Sandy was the largest of Allstate’s five October catastrophe events. She is expected to be the second-costliest disaster in U.S. history, behind Hurricane Katrina.
About 66% of Allstate's loss estimate was due to claims filed in New York, followed by 20% in New Jersey and 14% in other states, Allstate said. Auto claims represented about 40% of total gross losses, with the vast majority in New York.
The Northbrook, Ill.-based property insurer said it paid out about $340 million in claims as of Nov. 26.
Allstate's Sandy losses will likely not be as high as the $1.4 billion it paid related to tornados in the U.S. in April 2011, partially because many property insurers, including Allstate, don’t include flood damage in their homeowners policies.

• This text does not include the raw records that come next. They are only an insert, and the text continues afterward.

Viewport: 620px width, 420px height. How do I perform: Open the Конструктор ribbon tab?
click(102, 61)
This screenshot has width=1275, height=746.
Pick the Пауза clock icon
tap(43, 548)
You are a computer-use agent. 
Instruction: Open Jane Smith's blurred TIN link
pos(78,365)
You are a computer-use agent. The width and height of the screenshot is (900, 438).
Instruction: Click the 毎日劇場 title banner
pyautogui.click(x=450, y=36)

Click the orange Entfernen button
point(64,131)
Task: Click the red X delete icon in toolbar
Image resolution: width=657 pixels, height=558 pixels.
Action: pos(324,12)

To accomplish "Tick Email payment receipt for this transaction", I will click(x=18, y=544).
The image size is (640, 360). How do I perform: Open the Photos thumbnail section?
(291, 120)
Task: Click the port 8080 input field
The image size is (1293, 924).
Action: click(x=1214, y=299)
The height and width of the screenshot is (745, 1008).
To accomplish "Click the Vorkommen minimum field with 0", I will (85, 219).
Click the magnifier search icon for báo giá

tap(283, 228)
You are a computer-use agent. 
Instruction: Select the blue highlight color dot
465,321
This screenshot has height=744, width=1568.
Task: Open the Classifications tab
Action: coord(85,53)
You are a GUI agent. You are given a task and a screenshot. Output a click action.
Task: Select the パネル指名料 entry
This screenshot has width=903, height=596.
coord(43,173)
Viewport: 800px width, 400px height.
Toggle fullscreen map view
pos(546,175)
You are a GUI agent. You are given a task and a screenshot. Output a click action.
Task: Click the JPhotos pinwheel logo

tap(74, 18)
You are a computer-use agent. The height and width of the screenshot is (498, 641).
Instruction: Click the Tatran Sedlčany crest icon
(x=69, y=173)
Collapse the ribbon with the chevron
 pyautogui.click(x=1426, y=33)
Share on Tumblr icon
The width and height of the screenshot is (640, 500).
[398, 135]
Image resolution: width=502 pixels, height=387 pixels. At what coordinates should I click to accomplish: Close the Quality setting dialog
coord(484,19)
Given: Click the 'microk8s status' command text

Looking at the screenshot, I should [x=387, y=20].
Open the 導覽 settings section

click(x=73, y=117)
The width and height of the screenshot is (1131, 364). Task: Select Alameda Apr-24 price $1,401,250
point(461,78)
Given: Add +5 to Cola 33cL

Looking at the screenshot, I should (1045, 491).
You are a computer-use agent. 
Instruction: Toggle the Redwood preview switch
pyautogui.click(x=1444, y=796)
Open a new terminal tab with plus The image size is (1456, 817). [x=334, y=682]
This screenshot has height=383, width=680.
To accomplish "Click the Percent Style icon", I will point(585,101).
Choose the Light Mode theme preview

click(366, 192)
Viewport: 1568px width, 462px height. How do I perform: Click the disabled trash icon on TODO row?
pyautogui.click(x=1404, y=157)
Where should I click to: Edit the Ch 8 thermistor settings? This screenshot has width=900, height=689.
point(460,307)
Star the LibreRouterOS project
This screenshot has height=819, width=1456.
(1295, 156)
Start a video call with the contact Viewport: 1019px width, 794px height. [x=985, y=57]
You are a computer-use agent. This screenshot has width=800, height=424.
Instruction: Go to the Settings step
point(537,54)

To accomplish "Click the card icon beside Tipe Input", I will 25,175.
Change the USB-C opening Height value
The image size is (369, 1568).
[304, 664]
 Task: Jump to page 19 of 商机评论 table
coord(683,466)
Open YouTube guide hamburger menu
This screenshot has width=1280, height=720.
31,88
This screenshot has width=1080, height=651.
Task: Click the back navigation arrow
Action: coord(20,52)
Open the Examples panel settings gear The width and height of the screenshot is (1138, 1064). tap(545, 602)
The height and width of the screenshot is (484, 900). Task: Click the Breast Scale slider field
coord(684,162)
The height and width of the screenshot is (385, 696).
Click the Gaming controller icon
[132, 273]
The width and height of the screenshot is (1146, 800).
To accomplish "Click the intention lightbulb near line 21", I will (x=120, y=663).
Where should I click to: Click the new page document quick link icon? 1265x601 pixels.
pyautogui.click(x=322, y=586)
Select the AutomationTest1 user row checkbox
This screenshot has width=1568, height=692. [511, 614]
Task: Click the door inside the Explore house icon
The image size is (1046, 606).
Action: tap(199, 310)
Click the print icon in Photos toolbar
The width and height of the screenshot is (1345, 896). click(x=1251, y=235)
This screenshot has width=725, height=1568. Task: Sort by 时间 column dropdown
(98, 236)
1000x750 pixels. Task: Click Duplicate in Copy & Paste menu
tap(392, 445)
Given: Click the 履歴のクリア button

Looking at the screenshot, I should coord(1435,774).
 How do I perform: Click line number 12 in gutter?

Those insurers will likely be on tap for a bundle related to physical damage caused by wind or wind-driven rain, however, much of Sandy's devastation was caused by 14-foot storm surges in some areas that led to extensive flooding. Allstate’s auto policies, however, do cover flood damage under the optional auto comprehensive coverage.
The total cost of Sandy has been estimated to be in the tens-of-billions of dollars, with New York Governor Andrew Cuomo and New Jersey Governor Chris Christie together estimating losses in their two badly-hit states surpassing $60 billion.